Cloning and characterization of chromosomal markers in alfalfa (Medicago sativa L.)

Abstract

Eleven tandemly repetitive sequences were identified from a Cot-1 library by FISH and sequence analysis of alfalfa (Medicago sativa). Five repetitive sequences (MsCR-1, MsCR-2, MsCR-3, MsCR-4, and MsCR-5) were centromeric or pericentromeric, of which three were satellite DNAs and two were minisatellite DNAs. Monomers of 144, 148, and 168 bp were identified in MsCR-1, MsCR-2, and MsCR-3, respectively, while 15 and 39 bp monomers were identified in MsCR-4 and MsCR-5, respectively.
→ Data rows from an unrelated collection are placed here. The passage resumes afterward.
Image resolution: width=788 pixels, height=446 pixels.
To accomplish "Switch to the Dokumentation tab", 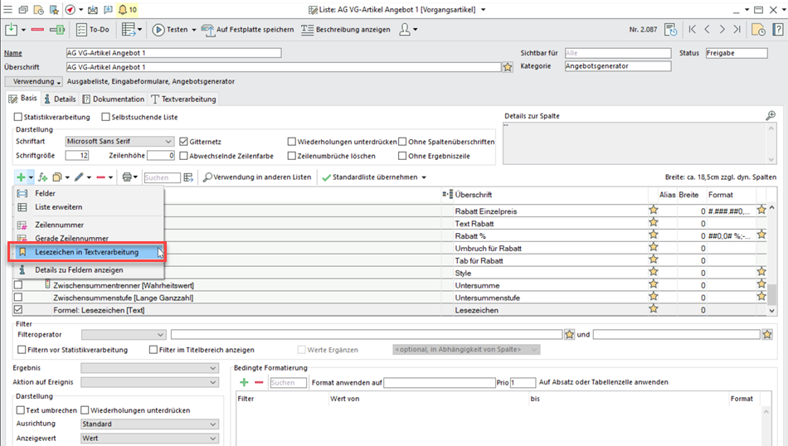I will tap(113, 99).
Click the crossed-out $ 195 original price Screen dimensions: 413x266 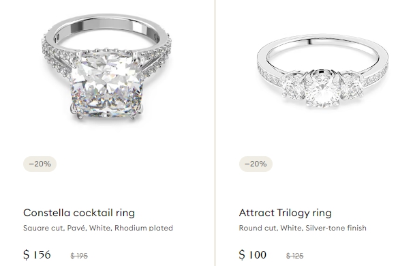pyautogui.click(x=79, y=256)
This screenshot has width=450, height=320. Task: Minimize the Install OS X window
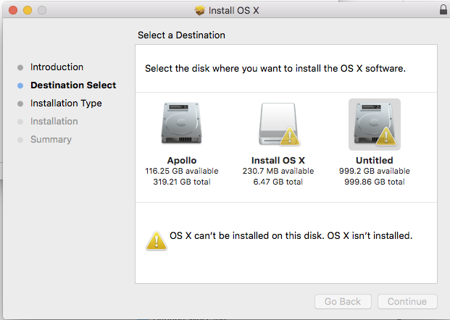tap(28, 11)
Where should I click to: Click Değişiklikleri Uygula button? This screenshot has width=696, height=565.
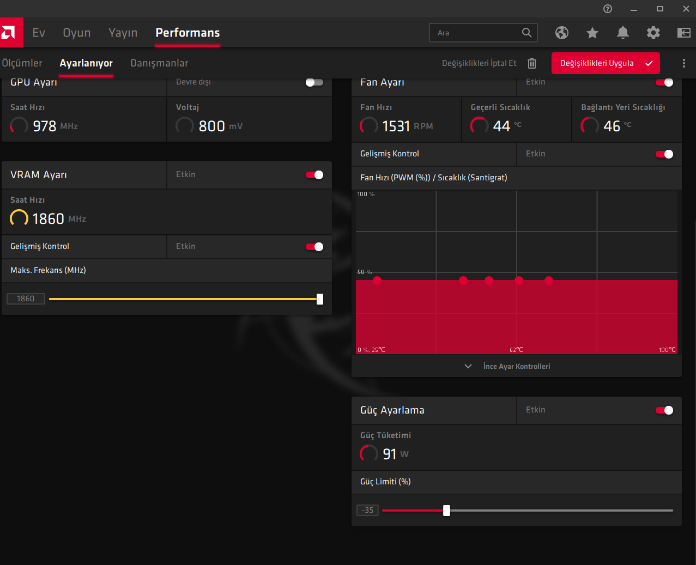pos(606,63)
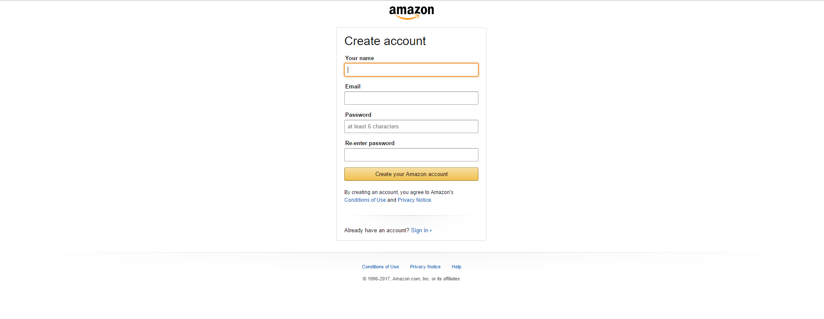
Task: Click the Your name label
Action: [x=359, y=58]
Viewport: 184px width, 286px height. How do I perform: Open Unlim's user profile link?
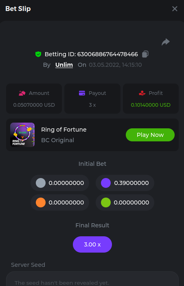64,65
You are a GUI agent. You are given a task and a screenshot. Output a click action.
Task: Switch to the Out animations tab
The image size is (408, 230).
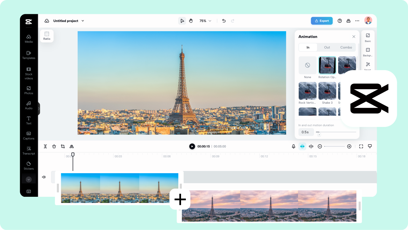[x=327, y=47]
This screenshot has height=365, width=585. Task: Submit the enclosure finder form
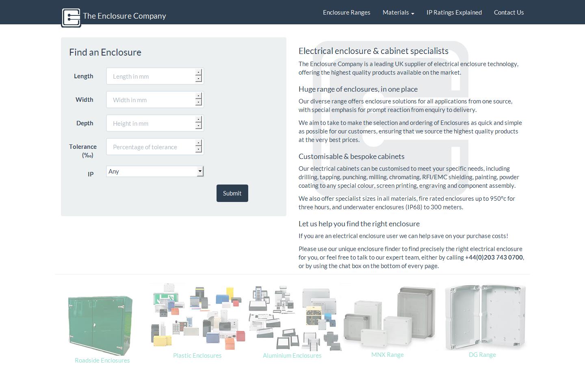[232, 193]
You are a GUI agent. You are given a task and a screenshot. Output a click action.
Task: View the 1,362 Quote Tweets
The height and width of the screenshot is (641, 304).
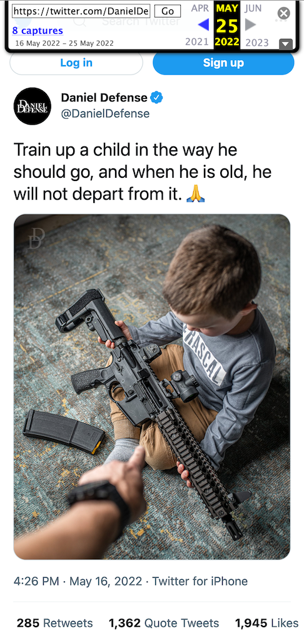pyautogui.click(x=164, y=623)
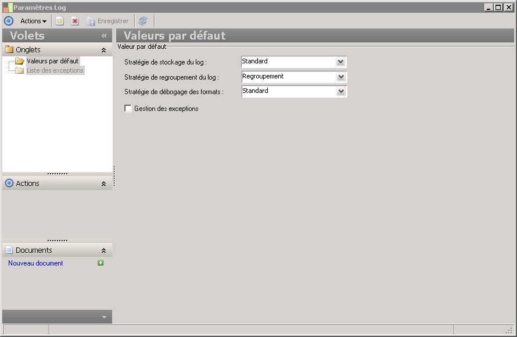Open the Stratégie de stockage du log dropdown
This screenshot has height=337, width=517.
tap(340, 62)
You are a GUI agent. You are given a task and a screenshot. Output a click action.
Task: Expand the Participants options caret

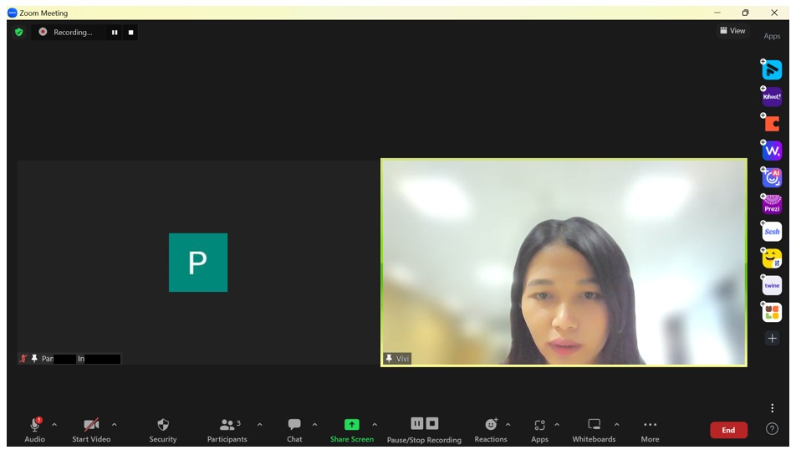[x=259, y=425]
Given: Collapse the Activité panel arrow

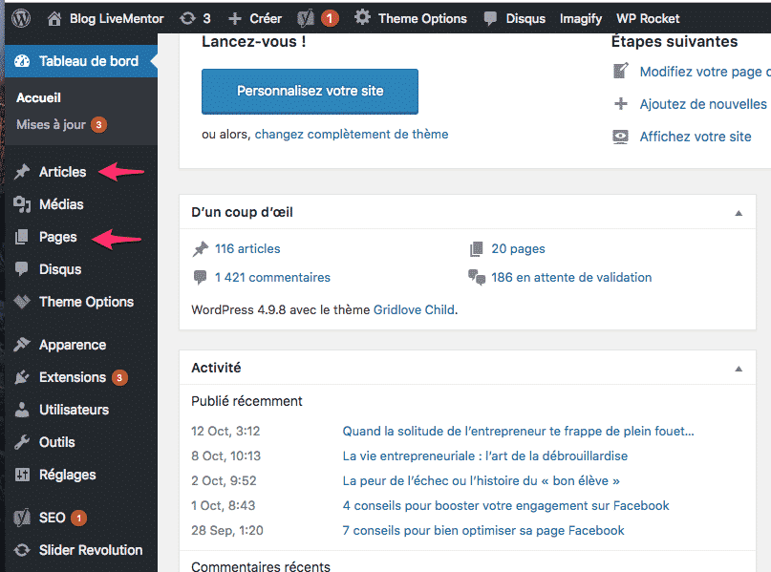Looking at the screenshot, I should pyautogui.click(x=738, y=368).
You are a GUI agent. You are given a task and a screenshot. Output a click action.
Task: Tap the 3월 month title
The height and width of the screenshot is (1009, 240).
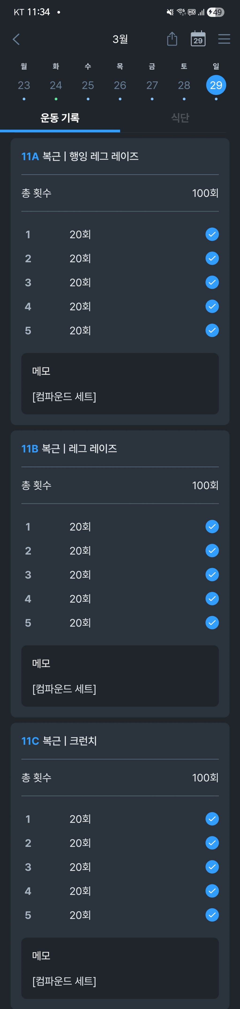point(120,39)
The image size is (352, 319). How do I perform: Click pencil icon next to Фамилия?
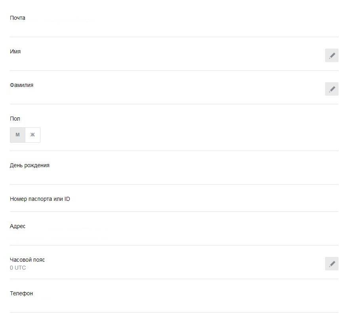click(331, 89)
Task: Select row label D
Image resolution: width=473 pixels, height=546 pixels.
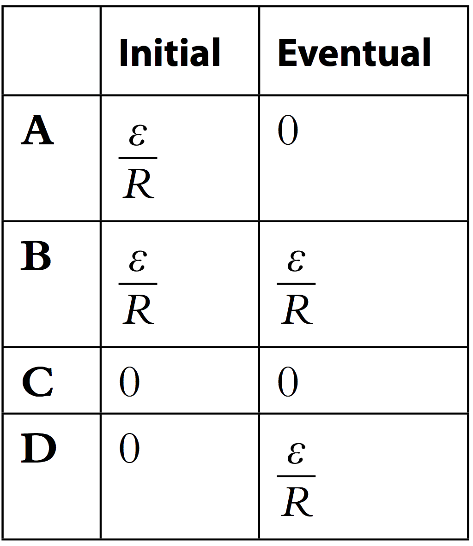Action: (x=38, y=448)
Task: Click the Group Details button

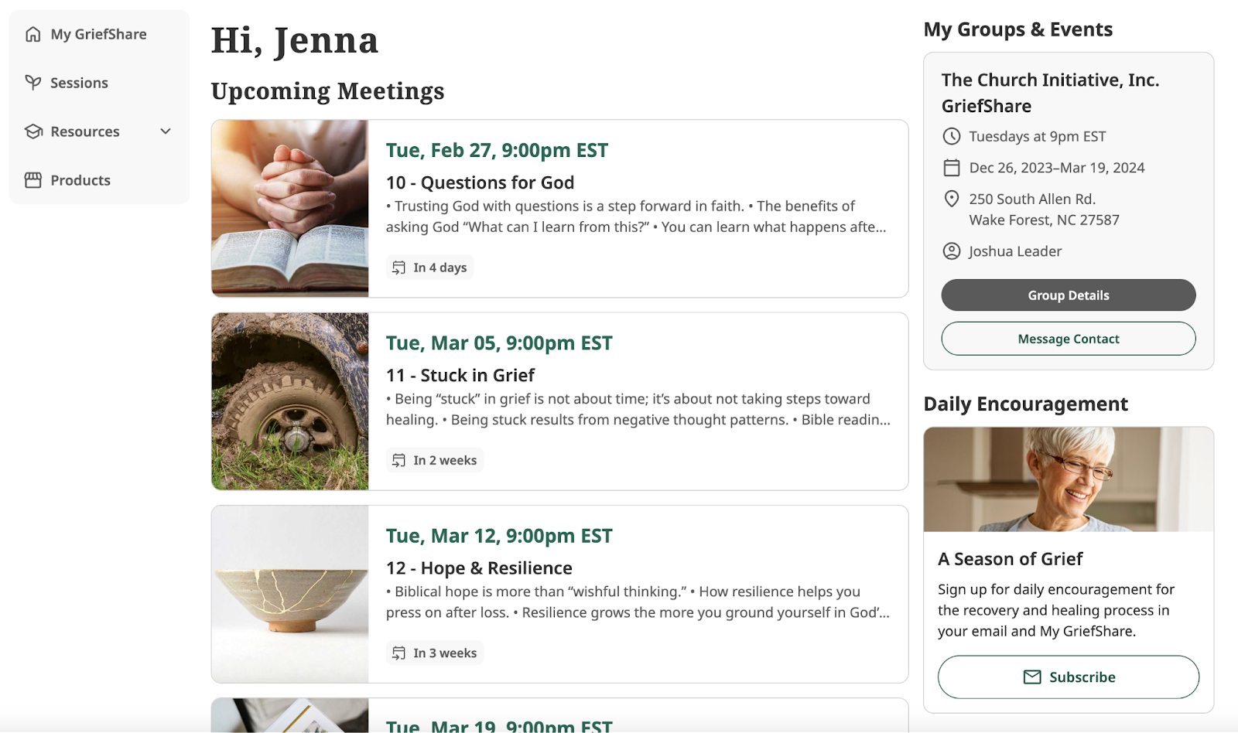Action: pos(1069,295)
Three repetitive sequences were characterized as subtelomeric; one repetitive sequence, MsTR-1, had a 184 bp monomer, and two repetitive sequences had fragments of 204 and 327 bp. Sequence analysis revealed homology (70-80 %) between MsTR-1 and a highly repeated sequence (C300) isolated from M. ssp. caerulea. Three identified repetitive sequences produced hybridization signals at multiple sites in a few of the chromosomes; one repetitive sequence was identified as the E180 satellite DNA previously isolated from M. sativa, while the other 163 and 227 bp fragments had distinct sequences. Physical mapping of the repetitive sequences with double-target FISH revealed different patterns. Thus, nine novel tandemly repetitive sequences that can be adopted as distinct chromosome markers in alfalfa were identified in this study. Furthermore, the chromosome distribution of each sequence was well described. Though significant chromosome variations were detected within and between cultivars, a molecular karyotype of alfalfa was suggested with the chromosome markers we identified. Therefore, these novel chromosome markers will still be a powerful tool for genome composition analysis, phylogenetic studies, and breeding applications.